I wish to show that: $$\oint_C \frac{\cosh(z)\cos(z)}{\sin(z)}dz=2\pi i \frac{\sinh((n+1/2)\pi)}{\sinh(\pi/4)} \,$$
where $n$ is determined by the Contour(s): $ C=\{z; |z|=(n+1/2)\pi\} $ and $ n \in \mathbb{N}_0$,
this function has poles at $k\pi$ where $k\in\mathbb{Z}$. The integral can be calculated via the Residue Theorem.
for $n=0$ we have just the pole at zero $$ Res_1(0)= \lim_{x\to0} z\frac{\cosh(z)\cos(z)}{\sin(z)}=1 $$ (where the 1 in the subscript symbolises that the pole is of order 1)
becouse $\frac{sin(0)}{0}=1 $ a $\cosh(0)=1$ i $\cos(0)=1$
for some other $n\in\mathbb{N}$
$$Res_1(0)= \lim_{x\to \pm n\pi} z\frac{(z-(\pm)n\pi)\cosh(z)\cos(z)}{\sin(z)} \overset{\mathrm{L'Hopital}}{=} \cosh(n\pi)$$
so the integral is: $$2\sum_{k=0}^{n}\cosh(k\pi)-1 \overset{\mathrm{geom.series}}{=} 2\frac{1-e^{(n+1)\pi}+1-e^{-(n+1)\pi}}{1-e}=\frac{4-4ch((n+1)\pi)}{1-e}$$
that means tha for some $n$ I get:
$$\oint_C \frac{\cosh(z)\cos(z)}{\sin(z)}dz=2\pi i \Big[-1+\frac{4-4ch((n+1)\pi)}{1-e}\Big] $$
which is not what I am supposed to get.
Where am I wrong (if I am wrong)?
The residues look OK, but their summation doesn't. Also, it might be more efficient to combine that sum with the residue at $0$ into $\sum_{k=-n}^n \cosh k\pi$.
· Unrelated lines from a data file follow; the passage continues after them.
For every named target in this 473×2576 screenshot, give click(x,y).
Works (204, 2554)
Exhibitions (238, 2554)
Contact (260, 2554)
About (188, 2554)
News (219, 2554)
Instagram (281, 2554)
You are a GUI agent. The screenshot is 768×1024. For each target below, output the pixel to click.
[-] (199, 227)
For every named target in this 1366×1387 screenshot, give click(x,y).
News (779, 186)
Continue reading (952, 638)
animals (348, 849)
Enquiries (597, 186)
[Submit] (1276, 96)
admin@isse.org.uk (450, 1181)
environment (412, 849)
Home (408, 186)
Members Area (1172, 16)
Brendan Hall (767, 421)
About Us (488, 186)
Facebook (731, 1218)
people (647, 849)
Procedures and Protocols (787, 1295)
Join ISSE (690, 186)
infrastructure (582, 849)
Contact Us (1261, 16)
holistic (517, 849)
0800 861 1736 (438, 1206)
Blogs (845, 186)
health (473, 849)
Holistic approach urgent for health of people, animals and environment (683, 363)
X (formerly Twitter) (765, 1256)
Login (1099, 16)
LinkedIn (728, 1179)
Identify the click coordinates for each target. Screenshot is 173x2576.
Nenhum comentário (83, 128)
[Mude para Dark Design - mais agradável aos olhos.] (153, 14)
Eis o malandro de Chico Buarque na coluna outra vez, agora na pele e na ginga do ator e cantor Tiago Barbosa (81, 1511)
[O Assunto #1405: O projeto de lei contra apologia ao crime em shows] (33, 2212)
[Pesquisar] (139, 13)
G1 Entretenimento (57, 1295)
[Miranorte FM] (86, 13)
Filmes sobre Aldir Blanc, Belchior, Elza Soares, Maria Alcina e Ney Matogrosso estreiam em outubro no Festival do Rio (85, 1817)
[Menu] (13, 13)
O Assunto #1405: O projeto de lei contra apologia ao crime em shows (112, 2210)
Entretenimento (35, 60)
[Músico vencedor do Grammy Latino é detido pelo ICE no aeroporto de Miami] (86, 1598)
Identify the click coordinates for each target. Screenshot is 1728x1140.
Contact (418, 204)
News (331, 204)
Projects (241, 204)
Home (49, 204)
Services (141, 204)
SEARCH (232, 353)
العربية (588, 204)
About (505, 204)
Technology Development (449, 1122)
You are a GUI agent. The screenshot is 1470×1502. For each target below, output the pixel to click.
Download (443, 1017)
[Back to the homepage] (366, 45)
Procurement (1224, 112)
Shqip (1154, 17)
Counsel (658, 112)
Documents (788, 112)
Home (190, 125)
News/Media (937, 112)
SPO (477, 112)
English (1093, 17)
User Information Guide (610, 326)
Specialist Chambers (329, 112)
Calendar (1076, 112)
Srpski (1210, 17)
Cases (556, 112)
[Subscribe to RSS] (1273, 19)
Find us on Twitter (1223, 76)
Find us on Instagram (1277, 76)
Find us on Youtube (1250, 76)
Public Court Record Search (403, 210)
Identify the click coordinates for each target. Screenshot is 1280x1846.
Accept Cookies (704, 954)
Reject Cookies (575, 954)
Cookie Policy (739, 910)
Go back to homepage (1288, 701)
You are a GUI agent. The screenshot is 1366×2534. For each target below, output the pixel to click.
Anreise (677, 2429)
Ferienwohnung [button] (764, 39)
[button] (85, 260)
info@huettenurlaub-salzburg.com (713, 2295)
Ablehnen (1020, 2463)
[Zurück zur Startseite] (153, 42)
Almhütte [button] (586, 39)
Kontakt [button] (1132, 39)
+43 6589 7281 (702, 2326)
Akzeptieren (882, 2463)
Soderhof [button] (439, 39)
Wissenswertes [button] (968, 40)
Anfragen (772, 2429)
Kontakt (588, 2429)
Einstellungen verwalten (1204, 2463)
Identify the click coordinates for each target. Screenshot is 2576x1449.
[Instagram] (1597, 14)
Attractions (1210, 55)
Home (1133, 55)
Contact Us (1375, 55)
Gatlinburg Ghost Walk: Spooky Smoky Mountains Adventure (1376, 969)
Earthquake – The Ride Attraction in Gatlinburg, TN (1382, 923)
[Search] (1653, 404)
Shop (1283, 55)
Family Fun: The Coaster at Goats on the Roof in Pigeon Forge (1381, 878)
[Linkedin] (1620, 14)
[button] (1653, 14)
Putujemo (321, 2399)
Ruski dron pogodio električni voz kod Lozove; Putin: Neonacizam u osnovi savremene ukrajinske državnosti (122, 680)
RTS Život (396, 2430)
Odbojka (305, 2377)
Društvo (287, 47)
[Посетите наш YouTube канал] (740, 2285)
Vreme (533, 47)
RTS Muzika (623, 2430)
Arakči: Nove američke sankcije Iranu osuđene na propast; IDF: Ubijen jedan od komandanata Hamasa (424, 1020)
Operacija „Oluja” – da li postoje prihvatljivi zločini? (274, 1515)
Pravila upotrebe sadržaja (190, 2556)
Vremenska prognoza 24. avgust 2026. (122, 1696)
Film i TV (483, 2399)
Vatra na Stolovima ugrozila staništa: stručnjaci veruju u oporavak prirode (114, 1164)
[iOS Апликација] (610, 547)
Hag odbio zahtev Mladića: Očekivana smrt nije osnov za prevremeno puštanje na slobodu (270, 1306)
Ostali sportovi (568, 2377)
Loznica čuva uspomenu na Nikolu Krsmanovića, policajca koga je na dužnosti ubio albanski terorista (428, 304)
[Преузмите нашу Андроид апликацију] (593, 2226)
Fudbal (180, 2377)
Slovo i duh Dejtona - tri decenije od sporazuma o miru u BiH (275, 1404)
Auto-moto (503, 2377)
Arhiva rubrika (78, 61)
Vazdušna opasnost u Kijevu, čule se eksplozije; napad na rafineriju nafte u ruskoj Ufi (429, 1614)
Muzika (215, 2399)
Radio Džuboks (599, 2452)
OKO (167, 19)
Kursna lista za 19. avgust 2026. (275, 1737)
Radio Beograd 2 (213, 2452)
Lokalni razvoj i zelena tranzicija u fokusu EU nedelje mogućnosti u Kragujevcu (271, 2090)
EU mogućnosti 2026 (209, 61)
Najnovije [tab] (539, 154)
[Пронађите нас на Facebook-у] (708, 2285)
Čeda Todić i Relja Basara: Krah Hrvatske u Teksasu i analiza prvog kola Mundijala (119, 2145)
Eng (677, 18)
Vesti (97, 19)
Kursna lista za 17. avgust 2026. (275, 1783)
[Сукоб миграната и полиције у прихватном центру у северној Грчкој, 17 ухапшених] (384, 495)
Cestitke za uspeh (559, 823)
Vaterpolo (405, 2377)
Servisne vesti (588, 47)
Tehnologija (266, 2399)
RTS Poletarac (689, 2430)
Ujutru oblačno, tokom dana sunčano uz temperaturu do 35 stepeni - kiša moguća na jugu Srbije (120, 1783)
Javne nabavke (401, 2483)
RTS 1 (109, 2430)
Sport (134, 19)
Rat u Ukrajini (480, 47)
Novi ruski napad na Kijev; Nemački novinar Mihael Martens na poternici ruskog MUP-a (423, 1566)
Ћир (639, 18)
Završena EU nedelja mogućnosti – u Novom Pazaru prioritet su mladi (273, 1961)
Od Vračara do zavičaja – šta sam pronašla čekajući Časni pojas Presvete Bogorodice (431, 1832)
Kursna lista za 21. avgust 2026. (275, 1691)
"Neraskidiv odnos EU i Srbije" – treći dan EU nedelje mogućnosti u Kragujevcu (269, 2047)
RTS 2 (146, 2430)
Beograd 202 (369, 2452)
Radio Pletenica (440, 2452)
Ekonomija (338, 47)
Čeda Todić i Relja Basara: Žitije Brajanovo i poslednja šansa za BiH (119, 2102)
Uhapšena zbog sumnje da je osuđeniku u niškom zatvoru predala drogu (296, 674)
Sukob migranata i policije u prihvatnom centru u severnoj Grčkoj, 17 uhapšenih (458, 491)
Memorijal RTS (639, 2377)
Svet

Using $\sinh (x) \cosh (y) = \frac12(\sinh (y+x) - \sinh (y-x))$ one would get $$\begin{align} \sinh(\frac{\pi}2) \sum_{k=-n}^n \cosh k\pi & =\frac 12\sum_{k=-n}^n (\sinh ((k+\frac12)\pi)-\sinh((k-\frac 12)\pi))= \\ & = \frac 12(\sinh ((n+\frac12)\pi)-\sinh((-n-\frac 12)\pi))= \\ & = \sinh ((n+\frac12)\pi)\end{align}$$
But the same result can be reached with a straightforward $$\begin{align} 2\sum_{k=0}^n \cosh (k\pi) & =\sum_{k=0}^n (e^{k\pi}+e^{-k\pi})= \frac{e^{(n+1)\pi}-1}{e^{\pi}-1}+\frac{e^{-(n+1)\pi}-1}{e^{-\pi}-1}=\\ & = \frac{e^{(n+\frac 12)\pi}-e^{-\frac {\pi}2}}{e^{\frac{\pi}2}-e^{-\frac{\pi}2}}+\frac{e^{-(n+\frac 12)\pi}-e^{\frac {\pi}2}}{e^{-\frac{\pi}2}-e^{\frac{\pi}2}} =\\ & =\frac{\sinh ((n+\frac12)\pi)}{\sinh(\frac{\pi}2)}+1\end{align}$$
This confirms the expected value of the integral, apart from the $\pi/4$, which looks like a typo because it leads to an incorrect result for $n=0$.